De «Casque d’or» à l’Oscar pour Simone Signoret
« L’armée des ombres », 20h50, Arte.
Difficile de choisir mieux que l’un des chefs-d’œuvre de Jean-Pierre Melville pour introduire le documentaire de Michèle Dominici consacré à Simone Signoret, l’une des plus grandes dames de l’histoire du cinéma. Partageant la tête d’affiche avec Lino Ventura, Paul Meurisse, Jean-Pierre Cassel, Paul Crauchet, Christian Barbier et Serge Reggiani, elle a déjà atteint la maturité de son charisme dans ce drame de la Résistance. Simone Signoret n’a jamais eu sa langue en poche. Son franc-parler était aussi légendaire que son envie de se mêler de tout.
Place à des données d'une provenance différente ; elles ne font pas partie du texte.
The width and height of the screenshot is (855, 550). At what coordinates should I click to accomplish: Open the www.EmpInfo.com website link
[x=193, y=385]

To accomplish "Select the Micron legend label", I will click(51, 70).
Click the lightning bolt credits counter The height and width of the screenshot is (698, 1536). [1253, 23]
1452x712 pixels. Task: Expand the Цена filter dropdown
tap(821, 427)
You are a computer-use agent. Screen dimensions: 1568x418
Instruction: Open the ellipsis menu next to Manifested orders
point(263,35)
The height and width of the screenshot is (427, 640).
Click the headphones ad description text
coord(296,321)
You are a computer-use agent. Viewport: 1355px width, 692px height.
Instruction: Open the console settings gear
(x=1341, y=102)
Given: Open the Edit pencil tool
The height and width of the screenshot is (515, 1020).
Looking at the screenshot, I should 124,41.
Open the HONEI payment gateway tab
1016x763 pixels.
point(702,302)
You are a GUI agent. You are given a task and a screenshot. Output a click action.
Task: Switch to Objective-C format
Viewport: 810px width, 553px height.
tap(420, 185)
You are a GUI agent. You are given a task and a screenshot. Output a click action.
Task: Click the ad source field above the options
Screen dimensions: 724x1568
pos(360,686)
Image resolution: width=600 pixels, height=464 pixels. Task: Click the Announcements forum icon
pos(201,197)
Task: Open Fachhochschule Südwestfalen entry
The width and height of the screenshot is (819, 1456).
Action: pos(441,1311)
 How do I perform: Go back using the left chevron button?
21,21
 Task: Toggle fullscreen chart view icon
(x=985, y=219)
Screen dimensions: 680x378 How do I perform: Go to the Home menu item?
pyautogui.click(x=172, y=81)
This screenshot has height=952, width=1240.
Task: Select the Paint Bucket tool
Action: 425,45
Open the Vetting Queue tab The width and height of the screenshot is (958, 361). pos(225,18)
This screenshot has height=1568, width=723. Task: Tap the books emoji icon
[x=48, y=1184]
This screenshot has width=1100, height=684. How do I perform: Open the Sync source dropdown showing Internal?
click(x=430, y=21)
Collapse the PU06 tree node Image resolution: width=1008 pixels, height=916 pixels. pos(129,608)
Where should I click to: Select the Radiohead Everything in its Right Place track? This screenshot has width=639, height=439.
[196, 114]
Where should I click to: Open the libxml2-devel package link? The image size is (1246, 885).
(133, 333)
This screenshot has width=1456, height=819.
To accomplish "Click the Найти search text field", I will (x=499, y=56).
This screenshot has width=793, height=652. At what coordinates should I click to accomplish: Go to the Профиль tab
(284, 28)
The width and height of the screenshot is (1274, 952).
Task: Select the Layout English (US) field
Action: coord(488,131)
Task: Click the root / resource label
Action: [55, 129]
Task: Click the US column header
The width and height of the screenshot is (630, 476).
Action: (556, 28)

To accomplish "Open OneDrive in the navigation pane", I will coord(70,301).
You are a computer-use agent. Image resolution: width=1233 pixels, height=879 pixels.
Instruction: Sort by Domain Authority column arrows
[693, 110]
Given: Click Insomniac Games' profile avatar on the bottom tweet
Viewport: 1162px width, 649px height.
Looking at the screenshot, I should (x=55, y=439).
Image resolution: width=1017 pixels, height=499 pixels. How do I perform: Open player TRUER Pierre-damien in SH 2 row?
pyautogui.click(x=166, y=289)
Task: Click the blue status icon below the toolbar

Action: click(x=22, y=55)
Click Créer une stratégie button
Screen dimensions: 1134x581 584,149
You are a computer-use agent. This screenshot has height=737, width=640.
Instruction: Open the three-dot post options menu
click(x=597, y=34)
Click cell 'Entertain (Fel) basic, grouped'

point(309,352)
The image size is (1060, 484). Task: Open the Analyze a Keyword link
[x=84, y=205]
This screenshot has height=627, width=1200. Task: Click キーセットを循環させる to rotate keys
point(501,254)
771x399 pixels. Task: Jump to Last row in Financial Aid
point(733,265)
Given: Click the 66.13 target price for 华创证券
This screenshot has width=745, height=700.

Il est vrai aussi que Simone, née Kaminker en 1921 à Wiesbaden, en Allemagne, n’a jamais rien fait comme les autres, notamment sur le plan professionnel où elle a refusé de sombrer dans le cliché de la femme fatale tel qu’imposé par le cinéma d’après-guerre. Contrainte d’abandonner ses études pour aider sa mère provençale, née Georgette Signoret, dont elle reprend le patronyme, à élever ses deux frères, la jeune Simone n’a pas 20 ans quand elle se lance dans une brève carrière de secrétaire.